(Saved entries)
_ _ _

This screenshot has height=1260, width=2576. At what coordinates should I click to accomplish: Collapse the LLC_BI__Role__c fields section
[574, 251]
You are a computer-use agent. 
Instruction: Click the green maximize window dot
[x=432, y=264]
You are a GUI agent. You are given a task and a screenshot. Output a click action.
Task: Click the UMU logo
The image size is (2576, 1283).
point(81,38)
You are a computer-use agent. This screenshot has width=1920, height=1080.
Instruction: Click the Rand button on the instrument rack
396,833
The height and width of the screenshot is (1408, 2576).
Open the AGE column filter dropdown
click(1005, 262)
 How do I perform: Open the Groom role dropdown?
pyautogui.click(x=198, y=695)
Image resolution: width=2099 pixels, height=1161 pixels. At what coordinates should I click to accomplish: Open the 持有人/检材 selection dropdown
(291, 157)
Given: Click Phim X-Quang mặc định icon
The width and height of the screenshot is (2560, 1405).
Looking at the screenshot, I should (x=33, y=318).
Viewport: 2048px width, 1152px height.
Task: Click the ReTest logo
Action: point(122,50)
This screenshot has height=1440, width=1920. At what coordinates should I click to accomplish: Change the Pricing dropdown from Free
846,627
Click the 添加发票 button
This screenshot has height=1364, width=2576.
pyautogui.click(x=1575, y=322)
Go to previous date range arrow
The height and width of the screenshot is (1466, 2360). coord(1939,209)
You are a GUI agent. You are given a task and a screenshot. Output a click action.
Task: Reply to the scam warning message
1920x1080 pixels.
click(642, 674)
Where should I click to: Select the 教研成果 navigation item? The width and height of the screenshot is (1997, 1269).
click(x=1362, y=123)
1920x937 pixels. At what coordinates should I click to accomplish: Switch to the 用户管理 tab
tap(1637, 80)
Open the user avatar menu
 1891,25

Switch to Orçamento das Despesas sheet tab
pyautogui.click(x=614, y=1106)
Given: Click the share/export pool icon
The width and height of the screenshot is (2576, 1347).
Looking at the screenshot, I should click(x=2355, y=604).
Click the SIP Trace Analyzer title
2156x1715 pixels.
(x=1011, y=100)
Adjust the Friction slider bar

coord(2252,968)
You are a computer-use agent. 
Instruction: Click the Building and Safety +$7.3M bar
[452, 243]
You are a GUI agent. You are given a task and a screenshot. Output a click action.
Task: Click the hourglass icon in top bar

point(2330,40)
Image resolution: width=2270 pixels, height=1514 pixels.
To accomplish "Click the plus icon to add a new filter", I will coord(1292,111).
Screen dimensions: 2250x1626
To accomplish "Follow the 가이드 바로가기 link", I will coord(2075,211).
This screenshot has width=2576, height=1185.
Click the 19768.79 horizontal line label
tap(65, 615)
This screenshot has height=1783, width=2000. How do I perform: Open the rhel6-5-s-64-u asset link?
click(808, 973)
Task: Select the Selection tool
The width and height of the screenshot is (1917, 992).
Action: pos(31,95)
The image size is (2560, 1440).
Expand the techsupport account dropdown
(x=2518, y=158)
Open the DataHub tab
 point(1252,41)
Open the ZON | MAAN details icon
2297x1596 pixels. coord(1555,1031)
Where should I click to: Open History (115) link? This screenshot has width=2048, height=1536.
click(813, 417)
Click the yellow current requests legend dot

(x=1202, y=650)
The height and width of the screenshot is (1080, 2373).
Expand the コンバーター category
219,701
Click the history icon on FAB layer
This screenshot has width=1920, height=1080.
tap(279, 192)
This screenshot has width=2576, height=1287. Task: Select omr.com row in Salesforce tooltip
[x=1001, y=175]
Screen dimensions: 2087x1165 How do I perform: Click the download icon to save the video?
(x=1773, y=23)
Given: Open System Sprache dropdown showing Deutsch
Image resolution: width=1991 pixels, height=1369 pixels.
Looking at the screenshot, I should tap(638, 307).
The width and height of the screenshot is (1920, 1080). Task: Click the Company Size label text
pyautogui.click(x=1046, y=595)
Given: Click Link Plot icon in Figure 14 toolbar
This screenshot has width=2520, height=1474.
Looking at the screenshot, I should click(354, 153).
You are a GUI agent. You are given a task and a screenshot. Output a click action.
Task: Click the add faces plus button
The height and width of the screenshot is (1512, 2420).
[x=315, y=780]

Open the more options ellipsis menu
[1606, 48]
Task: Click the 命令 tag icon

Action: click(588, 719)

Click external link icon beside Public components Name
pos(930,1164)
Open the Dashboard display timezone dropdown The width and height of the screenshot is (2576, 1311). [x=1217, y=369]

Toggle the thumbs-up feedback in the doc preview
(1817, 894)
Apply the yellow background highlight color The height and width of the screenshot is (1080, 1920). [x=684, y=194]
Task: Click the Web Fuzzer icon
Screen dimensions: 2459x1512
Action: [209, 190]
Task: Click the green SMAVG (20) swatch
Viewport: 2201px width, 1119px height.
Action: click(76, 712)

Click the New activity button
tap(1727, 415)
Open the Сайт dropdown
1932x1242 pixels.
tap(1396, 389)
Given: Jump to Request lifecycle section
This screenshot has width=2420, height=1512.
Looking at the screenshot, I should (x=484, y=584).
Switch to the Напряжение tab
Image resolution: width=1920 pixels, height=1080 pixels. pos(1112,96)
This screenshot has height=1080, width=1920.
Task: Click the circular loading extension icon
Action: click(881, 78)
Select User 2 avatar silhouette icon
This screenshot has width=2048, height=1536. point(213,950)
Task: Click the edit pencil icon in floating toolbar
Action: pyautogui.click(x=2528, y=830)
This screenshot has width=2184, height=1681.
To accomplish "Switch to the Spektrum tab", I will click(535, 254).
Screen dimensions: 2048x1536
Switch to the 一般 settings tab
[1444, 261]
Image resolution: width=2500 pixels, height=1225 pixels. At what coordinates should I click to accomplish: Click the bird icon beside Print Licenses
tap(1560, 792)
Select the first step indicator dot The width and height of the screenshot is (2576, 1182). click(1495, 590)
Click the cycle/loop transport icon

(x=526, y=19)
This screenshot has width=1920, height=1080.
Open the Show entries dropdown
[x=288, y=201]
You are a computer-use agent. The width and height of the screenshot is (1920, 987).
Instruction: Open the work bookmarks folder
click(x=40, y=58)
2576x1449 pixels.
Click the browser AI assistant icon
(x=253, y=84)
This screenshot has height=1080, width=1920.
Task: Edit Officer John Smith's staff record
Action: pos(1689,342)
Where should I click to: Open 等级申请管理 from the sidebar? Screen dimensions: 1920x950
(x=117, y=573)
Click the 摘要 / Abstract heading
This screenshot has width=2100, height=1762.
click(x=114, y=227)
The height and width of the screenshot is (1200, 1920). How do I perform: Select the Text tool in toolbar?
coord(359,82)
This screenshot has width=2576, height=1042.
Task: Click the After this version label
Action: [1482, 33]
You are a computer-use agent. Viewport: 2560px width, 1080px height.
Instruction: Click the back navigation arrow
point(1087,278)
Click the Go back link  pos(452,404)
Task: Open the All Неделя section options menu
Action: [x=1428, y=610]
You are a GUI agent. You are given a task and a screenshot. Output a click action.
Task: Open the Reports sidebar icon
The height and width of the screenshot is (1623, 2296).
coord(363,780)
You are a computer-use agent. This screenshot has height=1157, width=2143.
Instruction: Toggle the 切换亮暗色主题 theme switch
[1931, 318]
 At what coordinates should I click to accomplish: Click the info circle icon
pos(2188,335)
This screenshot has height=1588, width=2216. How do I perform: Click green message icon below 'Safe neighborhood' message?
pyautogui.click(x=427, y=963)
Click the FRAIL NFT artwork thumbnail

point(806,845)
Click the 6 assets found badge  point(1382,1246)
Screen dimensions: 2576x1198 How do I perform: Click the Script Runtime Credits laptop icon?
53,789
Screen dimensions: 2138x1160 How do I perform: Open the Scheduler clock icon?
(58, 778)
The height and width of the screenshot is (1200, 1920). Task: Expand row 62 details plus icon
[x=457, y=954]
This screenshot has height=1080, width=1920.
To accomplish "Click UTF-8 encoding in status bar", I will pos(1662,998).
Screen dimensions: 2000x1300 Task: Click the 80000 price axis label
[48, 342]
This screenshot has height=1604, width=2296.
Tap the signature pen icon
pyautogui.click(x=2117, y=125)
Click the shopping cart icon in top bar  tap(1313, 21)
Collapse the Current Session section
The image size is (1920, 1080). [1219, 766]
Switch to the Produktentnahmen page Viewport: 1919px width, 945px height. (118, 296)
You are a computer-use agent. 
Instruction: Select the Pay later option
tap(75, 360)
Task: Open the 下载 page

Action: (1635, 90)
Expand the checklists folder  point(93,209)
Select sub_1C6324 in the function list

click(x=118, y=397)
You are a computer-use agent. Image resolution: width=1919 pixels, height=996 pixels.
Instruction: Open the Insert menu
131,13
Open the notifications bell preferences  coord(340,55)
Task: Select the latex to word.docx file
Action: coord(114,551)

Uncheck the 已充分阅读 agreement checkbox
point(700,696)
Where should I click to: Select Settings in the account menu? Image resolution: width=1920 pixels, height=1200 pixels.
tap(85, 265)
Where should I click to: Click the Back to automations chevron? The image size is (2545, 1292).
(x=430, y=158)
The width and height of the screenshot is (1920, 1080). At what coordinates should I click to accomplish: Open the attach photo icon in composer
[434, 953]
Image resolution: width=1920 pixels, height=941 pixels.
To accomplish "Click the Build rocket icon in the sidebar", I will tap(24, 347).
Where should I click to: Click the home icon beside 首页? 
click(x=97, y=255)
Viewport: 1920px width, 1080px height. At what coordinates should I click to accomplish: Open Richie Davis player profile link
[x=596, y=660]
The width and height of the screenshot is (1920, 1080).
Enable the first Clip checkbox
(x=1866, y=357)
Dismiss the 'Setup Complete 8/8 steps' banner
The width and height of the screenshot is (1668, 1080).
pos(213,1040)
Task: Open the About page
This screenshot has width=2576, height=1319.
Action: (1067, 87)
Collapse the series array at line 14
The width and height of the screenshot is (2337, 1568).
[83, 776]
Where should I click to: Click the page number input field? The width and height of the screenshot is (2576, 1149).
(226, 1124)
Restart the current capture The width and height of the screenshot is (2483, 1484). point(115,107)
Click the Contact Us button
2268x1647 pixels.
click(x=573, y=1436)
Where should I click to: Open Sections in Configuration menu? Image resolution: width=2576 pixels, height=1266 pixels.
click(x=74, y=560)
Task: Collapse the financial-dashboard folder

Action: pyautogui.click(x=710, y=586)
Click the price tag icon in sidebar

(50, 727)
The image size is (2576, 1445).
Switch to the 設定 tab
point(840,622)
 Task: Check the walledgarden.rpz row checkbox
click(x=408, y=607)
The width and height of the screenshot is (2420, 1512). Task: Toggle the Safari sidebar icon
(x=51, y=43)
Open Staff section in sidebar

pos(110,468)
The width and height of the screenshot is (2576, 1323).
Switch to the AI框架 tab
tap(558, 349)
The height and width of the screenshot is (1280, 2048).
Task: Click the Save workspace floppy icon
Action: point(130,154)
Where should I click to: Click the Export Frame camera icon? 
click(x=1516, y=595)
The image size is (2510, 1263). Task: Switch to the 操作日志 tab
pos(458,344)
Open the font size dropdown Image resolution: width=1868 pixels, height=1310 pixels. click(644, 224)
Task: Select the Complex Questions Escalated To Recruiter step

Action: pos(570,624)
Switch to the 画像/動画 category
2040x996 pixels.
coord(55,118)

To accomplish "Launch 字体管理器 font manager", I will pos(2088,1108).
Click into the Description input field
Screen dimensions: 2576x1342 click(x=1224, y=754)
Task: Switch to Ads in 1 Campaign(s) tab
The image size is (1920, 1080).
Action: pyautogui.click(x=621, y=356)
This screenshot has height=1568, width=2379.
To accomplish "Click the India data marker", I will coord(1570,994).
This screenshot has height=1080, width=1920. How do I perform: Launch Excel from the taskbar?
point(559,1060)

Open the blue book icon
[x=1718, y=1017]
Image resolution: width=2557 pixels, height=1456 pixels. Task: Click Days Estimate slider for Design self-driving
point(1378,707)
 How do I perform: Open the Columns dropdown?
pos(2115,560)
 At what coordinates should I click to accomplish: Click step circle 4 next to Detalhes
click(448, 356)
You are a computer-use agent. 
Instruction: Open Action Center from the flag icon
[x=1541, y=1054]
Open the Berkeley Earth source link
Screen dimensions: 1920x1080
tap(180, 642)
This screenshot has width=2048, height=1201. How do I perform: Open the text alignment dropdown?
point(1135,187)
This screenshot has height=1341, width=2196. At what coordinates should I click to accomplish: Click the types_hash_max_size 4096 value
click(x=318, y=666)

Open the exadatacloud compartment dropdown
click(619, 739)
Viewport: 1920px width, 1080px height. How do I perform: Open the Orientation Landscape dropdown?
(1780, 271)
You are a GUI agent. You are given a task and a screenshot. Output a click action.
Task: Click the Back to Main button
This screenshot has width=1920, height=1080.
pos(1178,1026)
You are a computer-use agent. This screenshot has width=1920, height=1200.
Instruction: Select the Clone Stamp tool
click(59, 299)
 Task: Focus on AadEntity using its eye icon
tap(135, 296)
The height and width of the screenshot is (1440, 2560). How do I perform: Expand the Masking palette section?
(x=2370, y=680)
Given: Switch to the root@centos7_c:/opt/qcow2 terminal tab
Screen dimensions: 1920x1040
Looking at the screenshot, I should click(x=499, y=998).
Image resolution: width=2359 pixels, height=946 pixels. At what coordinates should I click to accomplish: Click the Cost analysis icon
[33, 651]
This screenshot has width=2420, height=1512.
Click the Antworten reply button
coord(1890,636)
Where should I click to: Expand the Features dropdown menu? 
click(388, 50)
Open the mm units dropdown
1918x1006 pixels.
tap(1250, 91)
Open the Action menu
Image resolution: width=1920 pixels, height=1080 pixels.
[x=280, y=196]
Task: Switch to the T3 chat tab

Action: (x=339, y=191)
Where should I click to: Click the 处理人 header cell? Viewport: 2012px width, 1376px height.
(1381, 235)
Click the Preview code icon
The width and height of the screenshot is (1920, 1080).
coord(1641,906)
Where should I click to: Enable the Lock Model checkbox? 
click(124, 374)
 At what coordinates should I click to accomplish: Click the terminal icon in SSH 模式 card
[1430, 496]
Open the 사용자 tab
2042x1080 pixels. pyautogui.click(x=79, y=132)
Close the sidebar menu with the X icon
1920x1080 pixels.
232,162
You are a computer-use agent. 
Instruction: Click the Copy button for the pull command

_ _ _

§ **Exercise directions**
Every line from the line containing "How do I perform: Open the Groom" through the line containing "Click the 添加发票 button" in the records above must be retyped exactly. Leave out the rest.

§ **Finished exercise**
 How do I perform: Open the Groom role dropdown?
pyautogui.click(x=198, y=695)
Image resolution: width=2099 pixels, height=1161 pixels. At what coordinates should I click to accomplish: Open the 持有人/检材 selection dropdown
(291, 157)
Given: Click Phim X-Quang mặc định icon
The width and height of the screenshot is (2560, 1405).
Looking at the screenshot, I should (x=33, y=318).
Viewport: 2048px width, 1152px height.
Task: Click the ReTest logo
Action: point(122,50)
This screenshot has height=1440, width=1920. At what coordinates should I click to accomplish: Change the Pricing dropdown from Free
846,627
Click the 添加发票 button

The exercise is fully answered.